> [What to produce]
Only the stretch of the listing below that runs from the line with "You are a computer-use" through the line with "Instruction: Open Outlook" is to be printed, exactly and with both ends.

> [Provided data]
────────

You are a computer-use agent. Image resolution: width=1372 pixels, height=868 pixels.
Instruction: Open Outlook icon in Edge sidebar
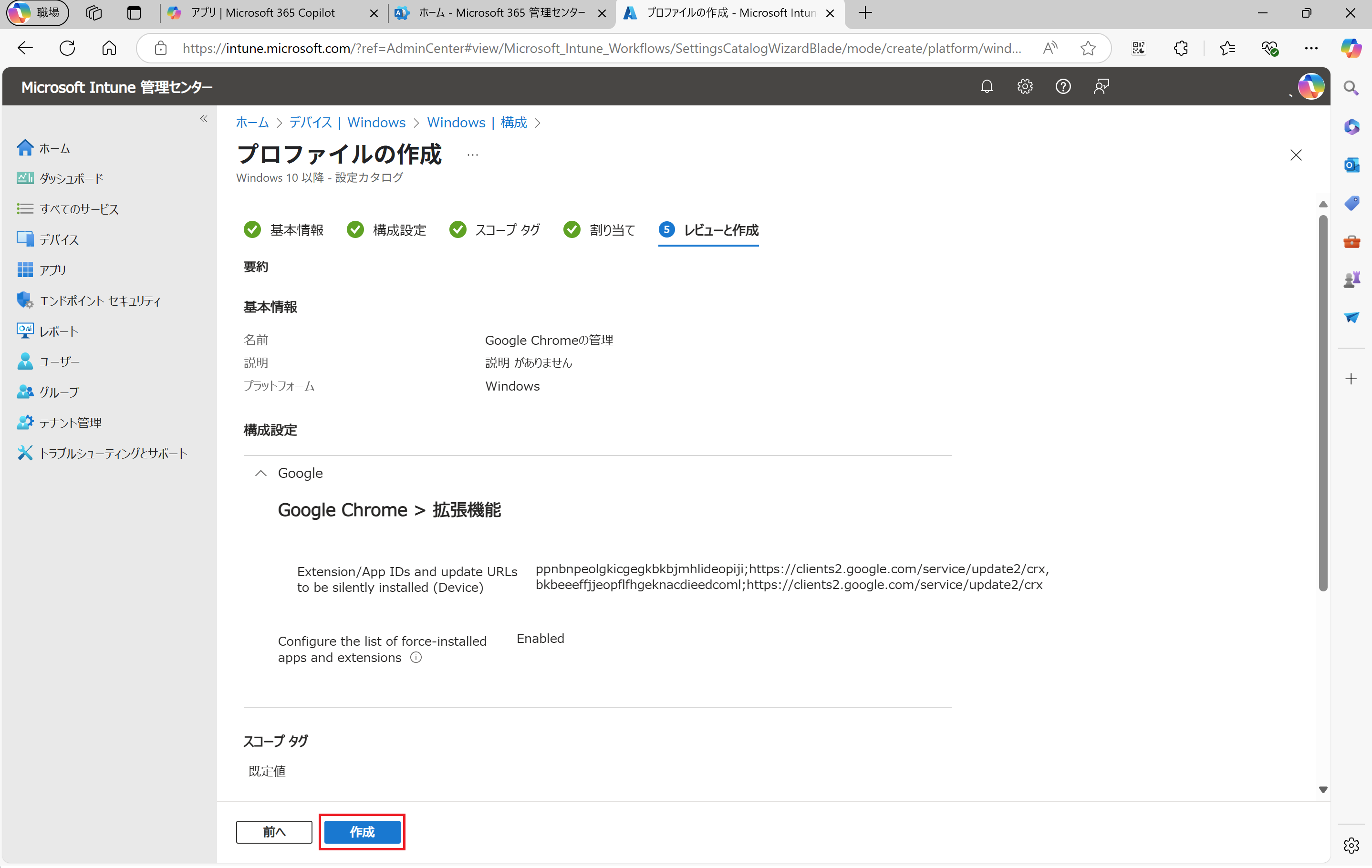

────────

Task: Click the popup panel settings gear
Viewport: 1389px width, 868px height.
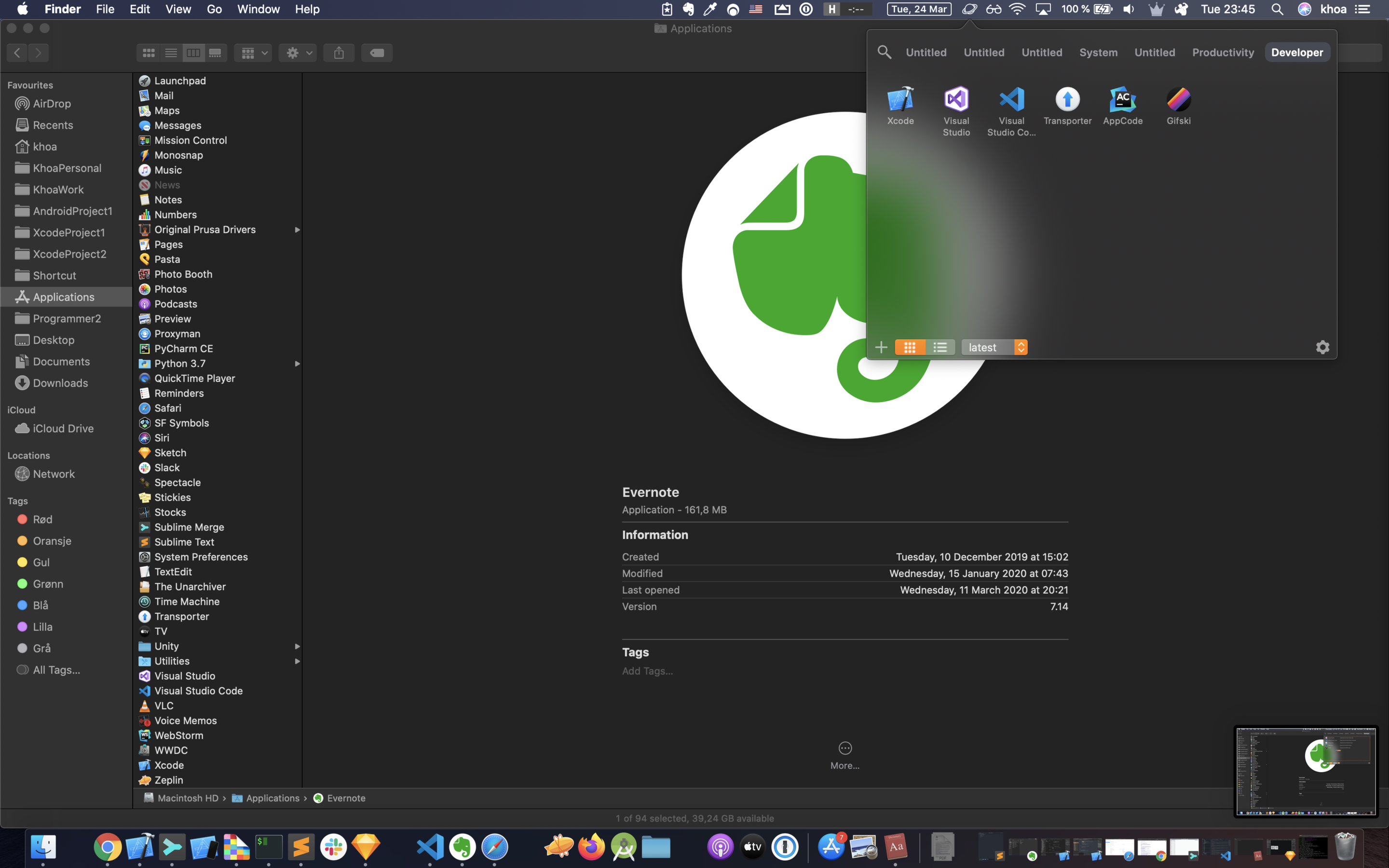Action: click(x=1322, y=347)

────────

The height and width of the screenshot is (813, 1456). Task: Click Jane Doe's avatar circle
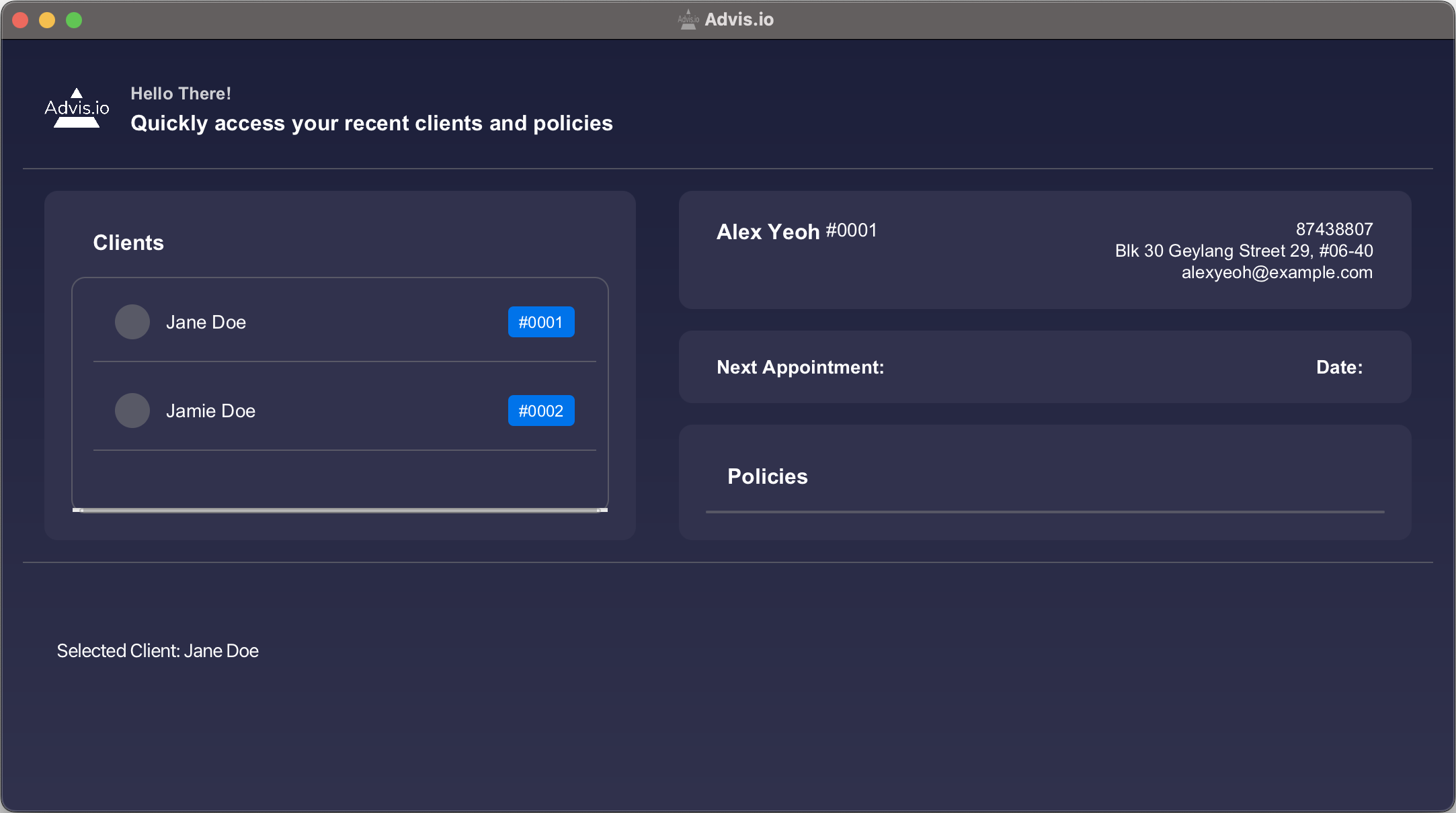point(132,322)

────────

> [Worked solution]
You are a computer-use agent. Image resolution: width=1372 pixels, height=868 pixels.
Instruction: Open Outlook icon in Edge sidebar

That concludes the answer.